(Data records begins)

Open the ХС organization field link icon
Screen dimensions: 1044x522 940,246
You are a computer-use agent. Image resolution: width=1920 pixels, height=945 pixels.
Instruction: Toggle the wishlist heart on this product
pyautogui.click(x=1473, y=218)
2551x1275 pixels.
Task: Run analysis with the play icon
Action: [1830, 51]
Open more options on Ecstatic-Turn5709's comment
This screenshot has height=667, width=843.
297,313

(Data records ends)

Task brief
Up to and including the last line above, starting with the line that contains "You are a computer-use", return each line exactly and nothing else.

Response to the task
You are a computer-use agent. Image resolution: width=1920 pixels, height=945 pixels.
Instruction: Toggle the wishlist heart on this product
pyautogui.click(x=1473, y=218)
2551x1275 pixels.
Task: Run analysis with the play icon
Action: [1830, 51]
Open more options on Ecstatic-Turn5709's comment
This screenshot has height=667, width=843.
297,313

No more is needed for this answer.